Assim comecei eu, sem me preocupar muito com isso, mas logo ganhei um Monitor Polar da esposa, e passei a me viciar nos meus números.
E todo esse controle ajuda na evolução e no desenvolvimento do corredor, mas comigo acabou ajudando numa outra coisa.
Em 2011 passei a usar a Planilha de Corridas do Fábio Namiuti, e a ter um melhor controle dos meus treinos, dos meus ritmos e frequência cardiáca. E comecei a notar que, meus Batimentos estavam aos poucos ficando mais acelerado que o normal, mas nada que até então me preocupasse.

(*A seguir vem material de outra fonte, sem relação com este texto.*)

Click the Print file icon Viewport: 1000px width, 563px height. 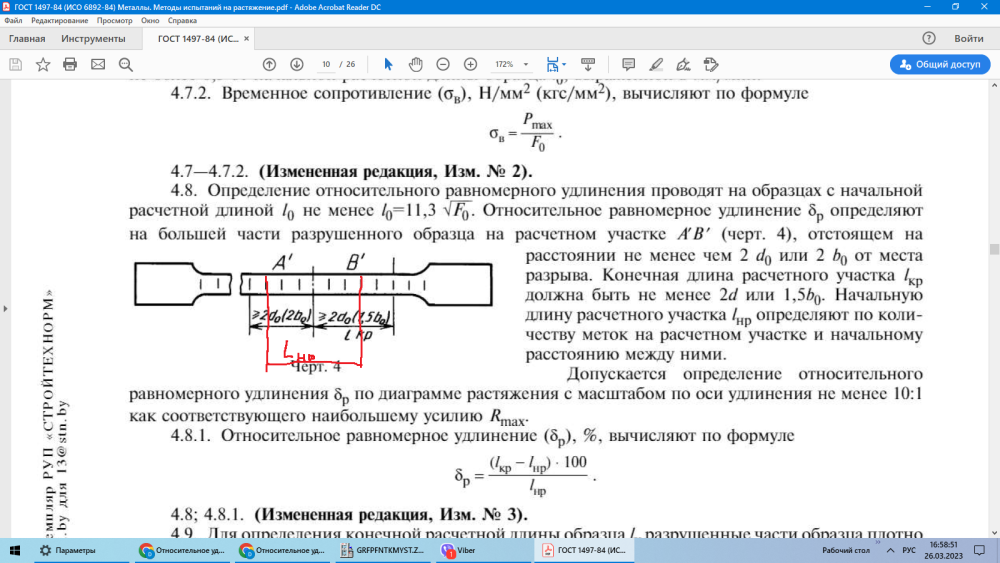[x=70, y=64]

No mês de agosto de 2011, o que não me preocupava, passou a preocupar, qualquer trote e os BPM chegava a 180, e isso veio acompanhado de insônia, tremedeiras após os treinos, e sintomas estranhos.
Como faço anualmente, voltei ao cardiologista, e os exames do coração deram normais, mas no sangue foi encontrada uma disfunção da tireóide, o hipertireoidismo, que é quando a glândula, localizada no pescoço, passa, sem explicação, a produzir mais hormônio do que o normal, e esse excesso faz o organismo trabalhar desregulado e acelerado.

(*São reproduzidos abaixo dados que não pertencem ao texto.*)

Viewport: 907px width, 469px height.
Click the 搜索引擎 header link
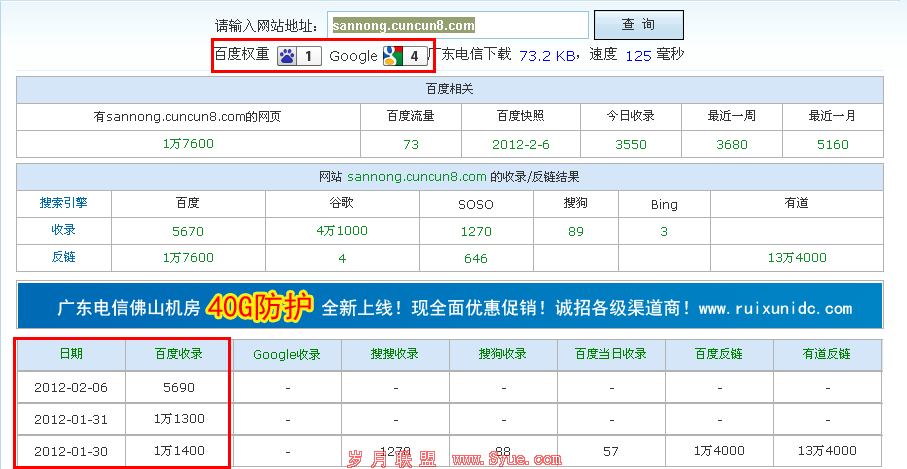(x=63, y=203)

E fui proibido de correr até que voltasse a níveis normais.
Em outubro comecei o tratamento com um endocrinologista, e somente no final do ano os hormônios voltaram a níveis normais, quando fui liberado para meus treinos. A tireóide passou a ter altos e baixos, hora trabalha demais, aumenta o remédio e ela trabalha de menos, o hipotireoidismo, diminue-se a dose, e ela volta a ser hiper. Bom, agora ela está controlada, e dentro de 1 mês devo interromper o remédio, e fazer novo exame de sangue para ver como ela reagiu.
Mas o interessante é que, com o resultado em ordem, voltei ao cardiologista, e a recomendação que ele me deu foi para guardar o Polar na gaveta e corresse sem preocupação de tempos, de ritmos, de paces, etc. Tirasse da atividade somente o prazer de correr. Eu entendo o que ele quis dizer, mas ao mesmo tempo, sei que, se não tivesse o conhecimento do meu corpo e dos meus ritmos, poderia ter demorado mais para detectar os sintomas que me atacavam.
Continuo correndo com o monitor, mas, pelo menos uma vez na semana, faço um treino livre de equipamentos, correndo somente pelo prazer que a atividade me proporciona.